ACTION ITEM – Please write out each entry that follows, keeping it exactly the same.
■ ■ ■
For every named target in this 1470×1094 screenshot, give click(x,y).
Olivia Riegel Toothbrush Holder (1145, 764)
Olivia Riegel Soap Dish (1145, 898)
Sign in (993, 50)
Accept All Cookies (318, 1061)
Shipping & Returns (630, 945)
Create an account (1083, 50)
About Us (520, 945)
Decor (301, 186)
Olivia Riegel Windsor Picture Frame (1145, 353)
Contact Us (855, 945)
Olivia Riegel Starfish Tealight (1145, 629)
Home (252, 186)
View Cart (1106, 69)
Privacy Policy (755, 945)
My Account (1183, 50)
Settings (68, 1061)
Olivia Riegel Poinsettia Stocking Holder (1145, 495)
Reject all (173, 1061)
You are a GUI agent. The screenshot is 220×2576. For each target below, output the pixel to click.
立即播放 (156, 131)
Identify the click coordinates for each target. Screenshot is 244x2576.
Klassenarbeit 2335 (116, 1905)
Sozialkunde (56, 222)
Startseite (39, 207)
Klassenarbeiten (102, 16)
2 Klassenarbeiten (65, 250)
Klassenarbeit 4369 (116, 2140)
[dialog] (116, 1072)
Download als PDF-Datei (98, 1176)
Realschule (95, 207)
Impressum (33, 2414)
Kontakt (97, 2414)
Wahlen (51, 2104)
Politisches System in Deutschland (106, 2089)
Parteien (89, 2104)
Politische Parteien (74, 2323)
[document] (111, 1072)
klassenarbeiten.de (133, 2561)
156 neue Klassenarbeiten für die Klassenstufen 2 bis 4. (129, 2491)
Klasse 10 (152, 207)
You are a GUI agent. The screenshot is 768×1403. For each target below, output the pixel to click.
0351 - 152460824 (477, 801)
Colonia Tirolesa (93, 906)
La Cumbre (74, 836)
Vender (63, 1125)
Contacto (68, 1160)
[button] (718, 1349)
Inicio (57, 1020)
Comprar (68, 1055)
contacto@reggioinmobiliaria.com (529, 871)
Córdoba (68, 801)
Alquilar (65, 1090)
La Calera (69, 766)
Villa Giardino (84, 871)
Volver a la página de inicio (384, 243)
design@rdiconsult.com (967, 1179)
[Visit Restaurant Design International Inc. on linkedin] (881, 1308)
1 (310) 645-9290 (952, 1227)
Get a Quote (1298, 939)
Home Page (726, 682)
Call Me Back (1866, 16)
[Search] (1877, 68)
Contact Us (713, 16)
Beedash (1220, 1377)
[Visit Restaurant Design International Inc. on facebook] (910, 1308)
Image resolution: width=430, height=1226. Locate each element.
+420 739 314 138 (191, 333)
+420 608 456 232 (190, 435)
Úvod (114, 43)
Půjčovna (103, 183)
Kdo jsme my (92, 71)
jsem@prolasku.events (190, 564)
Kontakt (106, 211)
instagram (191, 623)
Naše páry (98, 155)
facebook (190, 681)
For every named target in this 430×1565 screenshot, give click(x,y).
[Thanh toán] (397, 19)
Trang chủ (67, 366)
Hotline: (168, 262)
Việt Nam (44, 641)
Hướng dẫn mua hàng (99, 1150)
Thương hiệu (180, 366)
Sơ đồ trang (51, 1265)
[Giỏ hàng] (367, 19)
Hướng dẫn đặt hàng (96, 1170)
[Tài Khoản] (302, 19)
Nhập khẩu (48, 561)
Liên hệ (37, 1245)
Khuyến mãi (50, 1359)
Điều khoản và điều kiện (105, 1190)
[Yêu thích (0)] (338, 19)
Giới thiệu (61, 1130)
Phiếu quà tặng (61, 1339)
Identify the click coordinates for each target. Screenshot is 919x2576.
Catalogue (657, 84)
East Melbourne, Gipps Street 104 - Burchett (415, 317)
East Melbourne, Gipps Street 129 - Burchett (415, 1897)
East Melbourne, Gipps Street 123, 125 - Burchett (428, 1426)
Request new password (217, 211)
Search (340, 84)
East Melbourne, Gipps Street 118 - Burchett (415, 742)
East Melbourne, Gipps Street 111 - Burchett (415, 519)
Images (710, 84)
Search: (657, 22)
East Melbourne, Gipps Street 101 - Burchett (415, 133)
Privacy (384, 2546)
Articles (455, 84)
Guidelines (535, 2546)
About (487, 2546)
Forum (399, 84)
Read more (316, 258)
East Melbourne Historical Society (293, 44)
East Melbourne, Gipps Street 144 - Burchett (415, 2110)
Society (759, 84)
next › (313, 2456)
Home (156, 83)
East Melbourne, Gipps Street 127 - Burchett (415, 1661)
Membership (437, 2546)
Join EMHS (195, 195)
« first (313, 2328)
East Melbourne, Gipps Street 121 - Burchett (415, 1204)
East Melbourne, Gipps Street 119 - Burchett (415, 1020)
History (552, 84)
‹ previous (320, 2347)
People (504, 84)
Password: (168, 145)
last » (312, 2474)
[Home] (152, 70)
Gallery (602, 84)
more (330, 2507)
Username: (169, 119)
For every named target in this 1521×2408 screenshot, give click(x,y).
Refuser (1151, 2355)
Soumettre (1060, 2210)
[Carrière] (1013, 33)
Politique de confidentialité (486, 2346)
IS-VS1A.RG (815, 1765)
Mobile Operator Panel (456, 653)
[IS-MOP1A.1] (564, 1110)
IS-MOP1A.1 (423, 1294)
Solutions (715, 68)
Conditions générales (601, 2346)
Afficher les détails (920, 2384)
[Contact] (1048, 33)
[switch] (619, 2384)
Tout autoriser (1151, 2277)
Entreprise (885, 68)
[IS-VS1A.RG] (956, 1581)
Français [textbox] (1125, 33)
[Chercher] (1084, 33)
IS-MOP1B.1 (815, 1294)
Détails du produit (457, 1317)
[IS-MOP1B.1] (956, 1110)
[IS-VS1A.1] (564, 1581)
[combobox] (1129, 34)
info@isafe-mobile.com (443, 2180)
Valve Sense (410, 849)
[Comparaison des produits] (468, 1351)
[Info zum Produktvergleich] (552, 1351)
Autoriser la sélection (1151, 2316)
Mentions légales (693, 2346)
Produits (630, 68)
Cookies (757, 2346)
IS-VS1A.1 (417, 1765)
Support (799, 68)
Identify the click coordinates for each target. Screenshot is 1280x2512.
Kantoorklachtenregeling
■ ■ ■
EXERCISE RESULT –
For every named target in this 1470×1094 screenshot, give click(x,y).
Olivia Riegel Toothbrush Holder (1145, 764)
Olivia Riegel Soap Dish (1145, 898)
Sign in (993, 50)
Accept All Cookies (318, 1061)
Shipping & Returns (630, 945)
Create an account (1083, 50)
About Us (520, 945)
Decor (301, 186)
Olivia Riegel Windsor Picture Frame (1145, 353)
Contact Us (855, 945)
Olivia Riegel Starfish Tealight (1145, 629)
Home (252, 186)
View Cart (1106, 69)
Privacy Policy (755, 945)
My Account (1183, 50)
Settings (68, 1061)
Olivia Riegel Poinsettia Stocking Holder (1145, 495)
Reject all (173, 1061)
You are a GUI agent. The screenshot is 220×2576. For each target below, output the pixel to click.
立即播放 (156, 131)
Identify the click coordinates for each target. Screenshot is 244x2576.
Klassenarbeit 2335 (116, 1905)
Sozialkunde (56, 222)
Startseite (39, 207)
Klassenarbeiten (102, 16)
2 Klassenarbeiten (65, 250)
Klassenarbeit 4369 (116, 2140)
[dialog] (116, 1072)
Download als PDF-Datei (98, 1176)
Realschule (95, 207)
Impressum (33, 2414)
Kontakt (97, 2414)
Wahlen (51, 2104)
Politisches System in Deutschland (106, 2089)
Parteien (89, 2104)
Politische Parteien (74, 2323)
[document] (111, 1072)
klassenarbeiten.de (133, 2561)
156 neue Klassenarbeiten für die Klassenstufen 2 bis 4. (129, 2491)
Klasse 10 (152, 207)
You are a GUI agent. The screenshot is 768×1403. For each target below, output the pixel to click.
0351 - 152460824 (477, 801)
Colonia Tirolesa (93, 906)
La Cumbre (74, 836)
Vender (63, 1125)
Contacto (68, 1160)
[button] (718, 1349)
Inicio (57, 1020)
Comprar (68, 1055)
contacto@reggioinmobiliaria.com (529, 871)
Córdoba (68, 801)
Alquilar (65, 1090)
La Calera (69, 766)
Villa Giardino (84, 871)
Volver a la página de inicio (384, 243)
design@rdiconsult.com (967, 1179)
[Visit Restaurant Design International Inc. on linkedin] (881, 1308)
1 (310) 645-9290 (952, 1227)
Get a Quote (1298, 939)
Home Page (726, 682)
Call Me Back (1866, 16)
[Search] (1877, 68)
Contact Us (713, 16)
Beedash (1220, 1377)
[Visit Restaurant Design International Inc. on facebook] (910, 1308)
Image resolution: width=430, height=1226. Locate each element.
+420 739 314 138 (191, 333)
+420 608 456 232 (190, 435)
Úvod (114, 43)
Půjčovna (103, 183)
Kdo jsme my (92, 71)
jsem@prolasku.events (190, 564)
Kontakt (106, 211)
instagram (191, 623)
Naše páry (98, 155)
facebook (190, 681)
For every named target in this 430×1565 screenshot, give click(x,y).
[Thanh toán] (397, 19)
Trang chủ (67, 366)
Hotline: (168, 262)
Việt Nam (44, 641)
Hướng dẫn mua hàng (99, 1150)
Thương hiệu (180, 366)
Sơ đồ trang (51, 1265)
[Giỏ hàng] (367, 19)
Hướng dẫn đặt hàng (96, 1170)
[Tài Khoản] (302, 19)
Nhập khẩu (48, 561)
Liên hệ (37, 1245)
Khuyến mãi (50, 1359)
Điều khoản và điều kiện (105, 1190)
[Yêu thích (0)] (338, 19)
Giới thiệu (61, 1130)
Phiếu quà tặng (61, 1339)
Identify the click coordinates for each target. Screenshot is 919x2576.
Catalogue (657, 84)
East Melbourne, Gipps Street 104 - Burchett (415, 317)
East Melbourne, Gipps Street 129 - Burchett (415, 1897)
East Melbourne, Gipps Street 123, 125 - Burchett (428, 1426)
Request new password (217, 211)
Search (340, 84)
East Melbourne, Gipps Street 118 - Burchett (415, 742)
East Melbourne, Gipps Street 111 - Burchett (415, 519)
Images (710, 84)
Search: (657, 22)
East Melbourne, Gipps Street 101 - Burchett (415, 133)
Privacy (384, 2546)
Articles (455, 84)
Guidelines (535, 2546)
About (487, 2546)
Forum (399, 84)
Read more (316, 258)
East Melbourne Historical Society (293, 44)
East Melbourne, Gipps Street 144 - Burchett (415, 2110)
Society (759, 84)
next › (313, 2456)
Home (156, 83)
East Melbourne, Gipps Street 127 - Burchett (415, 1661)
Membership (437, 2546)
Join EMHS (195, 195)
« first (313, 2328)
East Melbourne, Gipps Street 121 - Burchett (415, 1204)
East Melbourne, Gipps Street 119 - Burchett (415, 1020)
History (552, 84)
‹ previous (320, 2347)
People (504, 84)
Password: (168, 145)
last » (312, 2474)
[Home] (152, 70)
Gallery (602, 84)
more (330, 2507)
Username: (169, 119)
For every named target in this 1521×2408 screenshot, give click(x,y).
Refuser (1151, 2355)
Soumettre (1060, 2210)
[Carrière] (1013, 33)
Politique de confidentialité (486, 2346)
IS-VS1A.RG (815, 1765)
Mobile Operator Panel (456, 653)
[IS-MOP1A.1] (564, 1110)
IS-MOP1A.1 (423, 1294)
Solutions (715, 68)
Conditions générales (601, 2346)
Afficher les détails (920, 2384)
[Contact] (1048, 33)
[switch] (619, 2384)
Tout autoriser (1151, 2277)
Entreprise (885, 68)
[IS-VS1A.RG] (956, 1581)
Français [textbox] (1125, 33)
[Chercher] (1084, 33)
IS-MOP1B.1 (815, 1294)
Détails du produit (457, 1317)
[IS-MOP1B.1] (956, 1110)
[IS-VS1A.1] (564, 1581)
[combobox] (1129, 34)
info@isafe-mobile.com (443, 2180)
Valve Sense (410, 849)
[Comparaison des produits] (468, 1351)
[Info zum Produktvergleich] (552, 1351)
Autoriser la sélection (1151, 2316)
Mentions légales (693, 2346)
Produits (630, 68)
Cookies (757, 2346)
IS-VS1A.1 (417, 1765)
Support (799, 68)
Identify the click coordinates for each target. Screenshot is 1280x2512.
Kantoorklachtenregeling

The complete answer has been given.